▶ [PROBLEM TO WORK ON]:
Retype the lines below exactly, but only those from the line that has "Where should I" through the line that has "Open the EditThisCookie panel tab". Omit every picture.

Collected data
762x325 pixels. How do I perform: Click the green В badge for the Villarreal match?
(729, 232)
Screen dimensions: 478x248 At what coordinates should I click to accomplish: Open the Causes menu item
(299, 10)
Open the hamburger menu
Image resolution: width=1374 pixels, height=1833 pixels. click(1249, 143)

* * *

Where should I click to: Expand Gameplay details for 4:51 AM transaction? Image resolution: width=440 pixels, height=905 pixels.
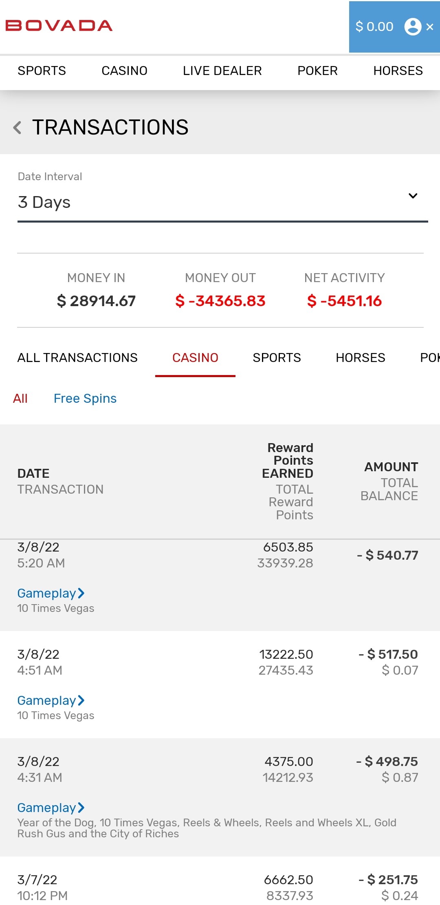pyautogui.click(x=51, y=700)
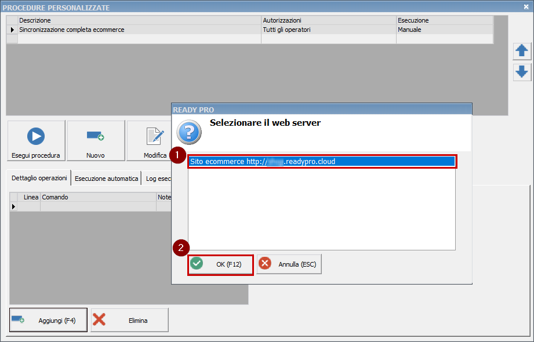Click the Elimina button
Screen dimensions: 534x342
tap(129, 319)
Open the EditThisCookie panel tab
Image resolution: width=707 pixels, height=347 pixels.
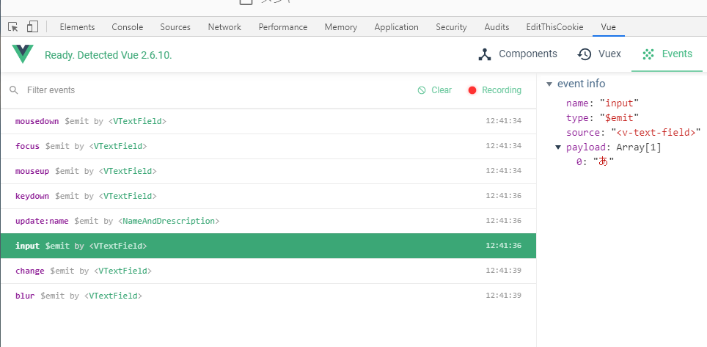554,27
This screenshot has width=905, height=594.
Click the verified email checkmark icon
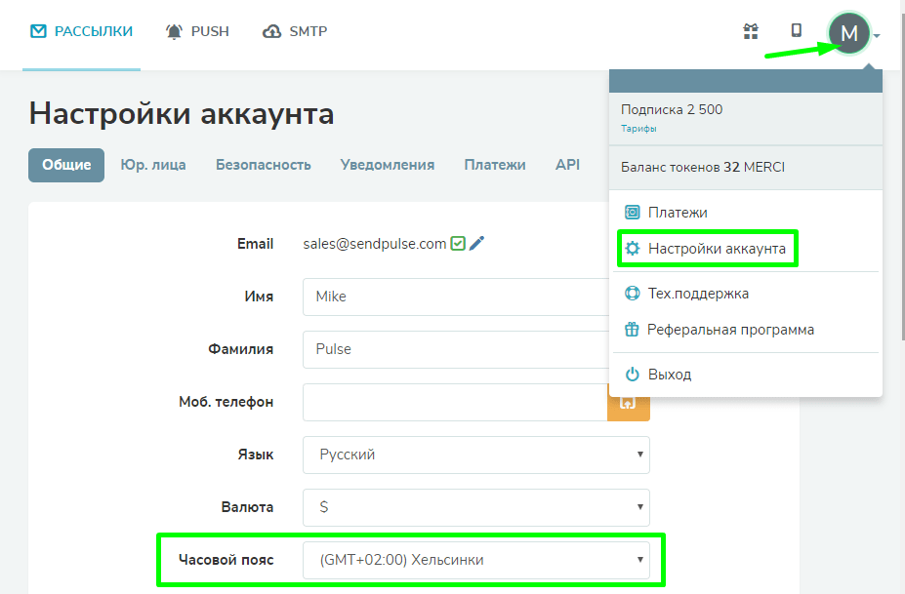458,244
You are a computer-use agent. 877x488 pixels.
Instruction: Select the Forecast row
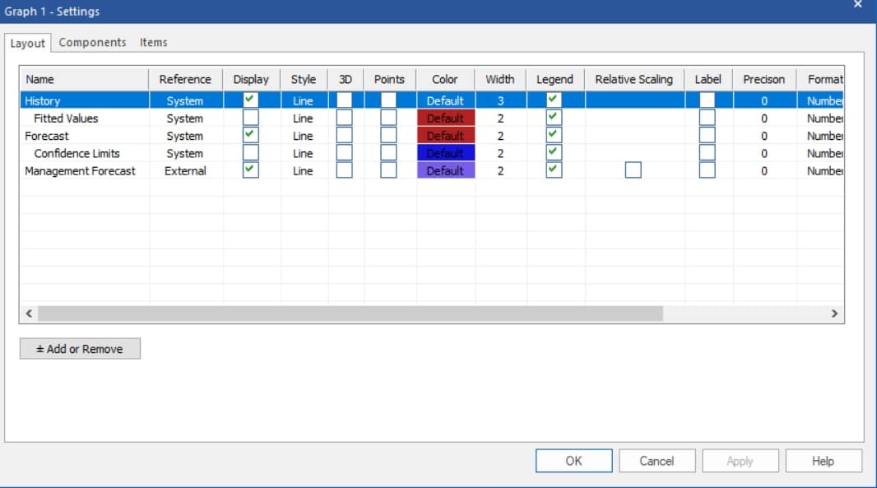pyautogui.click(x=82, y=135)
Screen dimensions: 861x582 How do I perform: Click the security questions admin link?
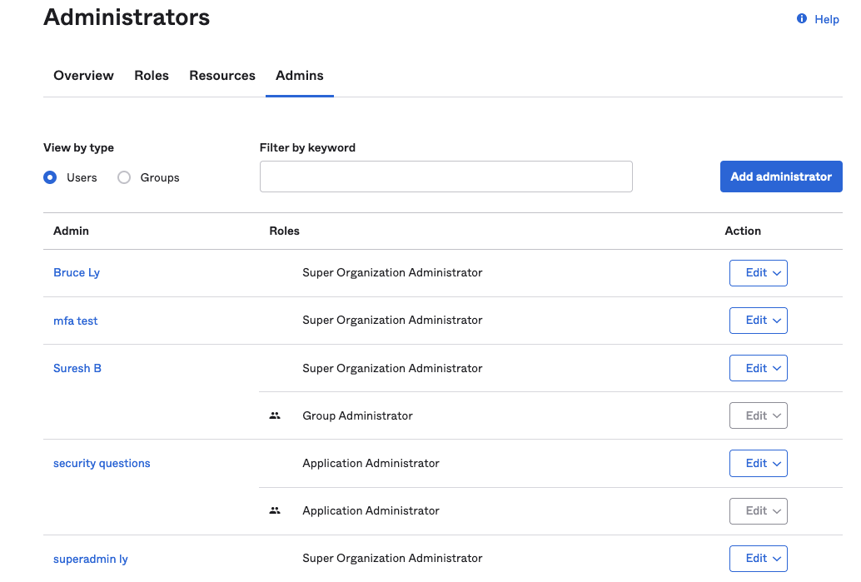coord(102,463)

▶ [WRITTEN REPLY]:
Where should I click to: Expand Gameplay details for 4:51 AM transaction? Image resolution: width=440 pixels, height=905 pixels.
pyautogui.click(x=51, y=700)
Click the Elimina button
Screen dimensions: 534x342
tap(129, 319)
Open the EditThisCookie panel tab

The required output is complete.